Sie, meine Damen und Herren von der SPD, müssen sich darüber im Klaren sein, dass Sie faktisch eine Heiligsprechung von Herrn Schönbohm vornehmen,
wenn Sie ihn als Klammer der Koalition bezeichnen. Was kann er sich vor diesem Hintergrund noch leisten, frage ich Sie. Seien Sie doch nicht so kleinmütig, meine Damen und Herren von der SPD! Jeder ist ersetzbar, auch Herr Schönbohm.

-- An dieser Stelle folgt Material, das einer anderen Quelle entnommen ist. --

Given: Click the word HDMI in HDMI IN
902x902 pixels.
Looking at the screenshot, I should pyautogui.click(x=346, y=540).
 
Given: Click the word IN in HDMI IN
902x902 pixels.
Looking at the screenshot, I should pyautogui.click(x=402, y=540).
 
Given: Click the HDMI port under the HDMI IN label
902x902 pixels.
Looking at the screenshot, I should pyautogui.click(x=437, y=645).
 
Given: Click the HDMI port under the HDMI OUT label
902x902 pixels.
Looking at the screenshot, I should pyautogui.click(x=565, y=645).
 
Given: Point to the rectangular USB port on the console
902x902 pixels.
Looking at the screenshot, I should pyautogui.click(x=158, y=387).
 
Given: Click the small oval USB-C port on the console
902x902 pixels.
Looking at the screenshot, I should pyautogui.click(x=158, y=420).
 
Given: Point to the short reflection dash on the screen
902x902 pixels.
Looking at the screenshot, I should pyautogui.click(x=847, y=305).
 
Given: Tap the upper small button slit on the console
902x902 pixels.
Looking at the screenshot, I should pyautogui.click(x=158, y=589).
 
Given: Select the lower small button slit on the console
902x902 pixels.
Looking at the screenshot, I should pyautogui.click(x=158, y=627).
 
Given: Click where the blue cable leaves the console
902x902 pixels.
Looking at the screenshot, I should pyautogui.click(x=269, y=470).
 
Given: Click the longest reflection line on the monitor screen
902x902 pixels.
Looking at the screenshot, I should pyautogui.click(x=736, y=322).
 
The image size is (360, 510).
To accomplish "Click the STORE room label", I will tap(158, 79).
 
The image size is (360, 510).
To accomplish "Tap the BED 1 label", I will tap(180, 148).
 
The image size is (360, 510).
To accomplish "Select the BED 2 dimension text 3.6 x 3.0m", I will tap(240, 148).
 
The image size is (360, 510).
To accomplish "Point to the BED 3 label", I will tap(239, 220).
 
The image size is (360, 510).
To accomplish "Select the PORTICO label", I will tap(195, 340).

Denken Sie daran, ich zitiere einen Herrn Platzeck nahestehenden Journalisten, es ist eine Gratwanderung, die Sie hier vornehmen. Stellt sich Platzeck zu stark hinter Schönbohm und entfernt sich damit von der Stimmung der Bevölkerung, könnte das seinem Ansehen und der SPD schaden. Sie vollziehen diese Gratwanderung und Sie werden sehen, wie das öffentlich bewertet wird. Wenn Sie sich wie angekündigt verhalten, unterstreichen Sie erneut, dass der Kitt dieser Koalition die Schwächen der Koalitionspartner sind. Sie regieren als ein Gleichgewicht der Schwäche. Das ist nicht gut für dieses Land. - Danke schön.
Meine Damen und Herren, ich stelle den Antrag der Fraktion der PDS, Drucksache 4/1695 - Neudruck -, zur Abstimmung. Wer diesem Antrag folgen möchte, den bitte ich um sein Handzeichen. - Gegenstimmen? - Stimmenthaltungen? - Damit ist dieser Antrag abgelehnt. Die Abstimmung fand in Abwesenheit der DVU-Fraktion statt.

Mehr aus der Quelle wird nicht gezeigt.